L’accès à la santé doit aussi être amélioré, mieux coordonné pour favoriser les soins. Cette carence médicale se reporte sur les proches aidants qui nous confient leur épuisement.
L’Unapei ne laissera pas les personnes en situation de handicap, familles, parents, enfants, aidants, en marge de notre société. Chacun a droit à une vie digne.
La pénurie de professionnels inquiète. Quelles sont vos attentes en matière de revalorisation et d’attractivité pour redonner de l’élan au secteur ?
La pénurie de personnel a des conséquences directes sur les personnes en situation de handicap et leurs familles. Malheureusement, les promesses du Segur, tributaires des volontés des départements ou agences régionales de santé à le financer, n'aboutissent pas. Une situation inégalitaire entre les professionnels qui subissent un manque de reconnaissance salariale. Conséquence : postes vacants, sous-effectif, turn-over et recours massif à l’intérim.
Nous appelons de nos vœux une revalorisation salariale de tous les professionnels du secteur, ainsi qu'à un véritable plan d’attractivité des métiers du médico-social. Effectif non sans une formation des professionnels, notamment dans l'accompagnement de personnes souffrant de handicap psychique, de troubles du neurodéveloppement, et de polyhandicap, qui doit être adapté et conséquent.

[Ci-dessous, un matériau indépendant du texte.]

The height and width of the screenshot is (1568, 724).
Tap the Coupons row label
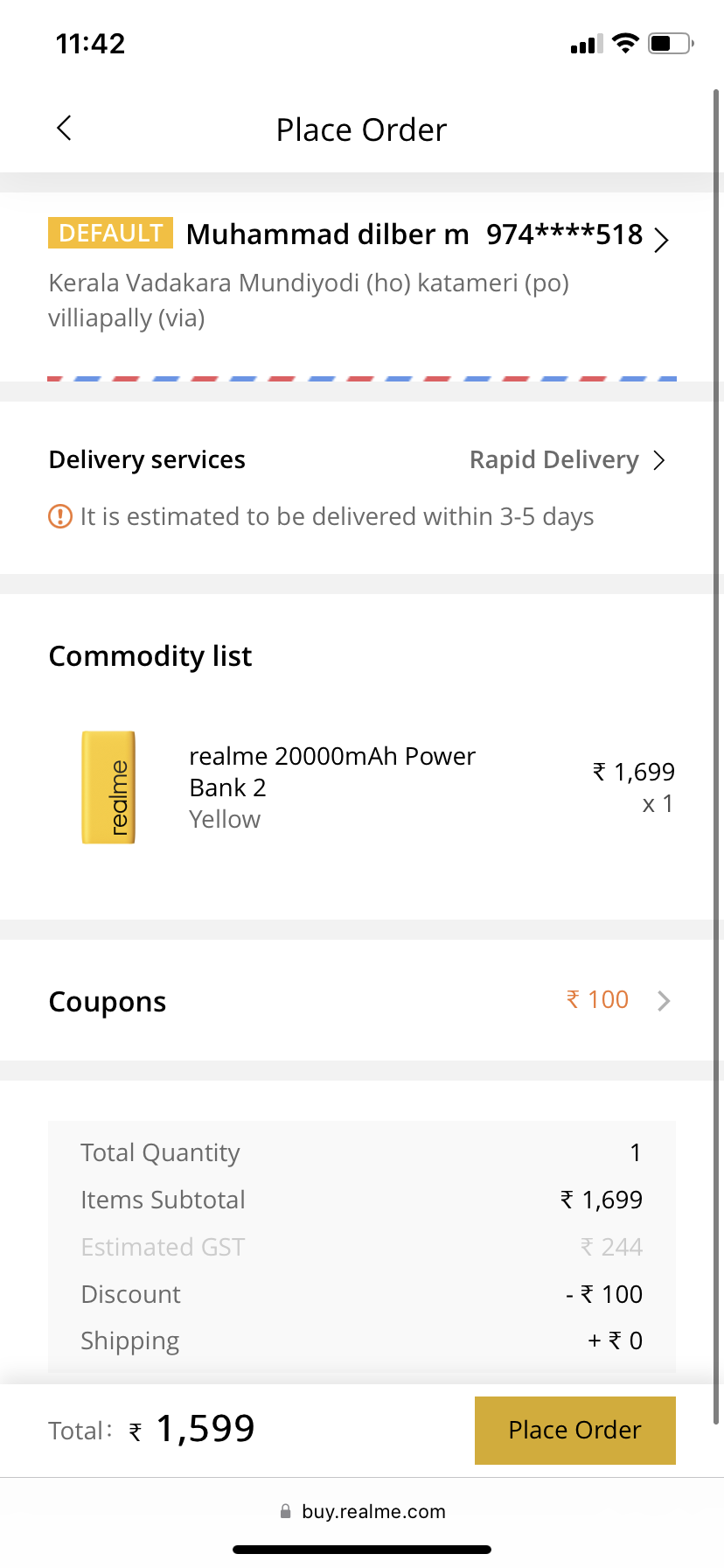(x=108, y=1002)
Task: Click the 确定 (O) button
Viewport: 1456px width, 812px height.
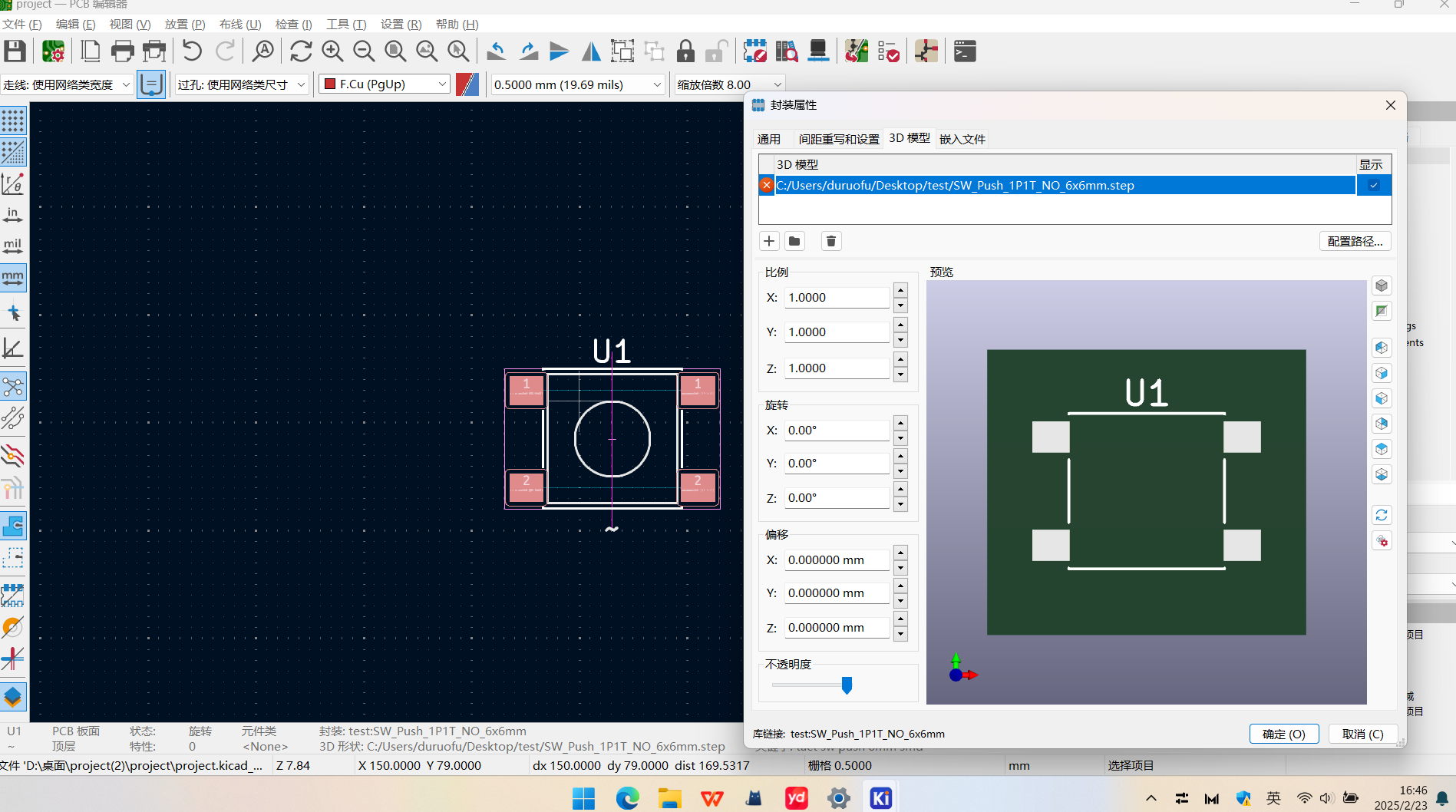Action: point(1283,734)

Les foyers d’accueil médicalisés alertent d'ailleurs des difficultés rencontrées avec les personnes atteintes de pathologies lourdes. Les IME quant à eux reçoivent des enfants avec des déficiences plus lourdes qu'auparavant, et souvent pris en charge par le même personnel qu’il y a vingt ans. Des professionels engagés mais pas suffisamment formés. Résultat, ça craque dans les équipes.
Rappelons-le : 12 millions de nos concitoyens sont en situation de handicap. Leur parole doit être portée haut et fort par un ministre qui saura les écouter. Mais plus qu’entendre leurs doléances, il devra mobiliser tous les moyens nécessaires, humains, structurels, financiers afin de défendre une politique du handicap efficace.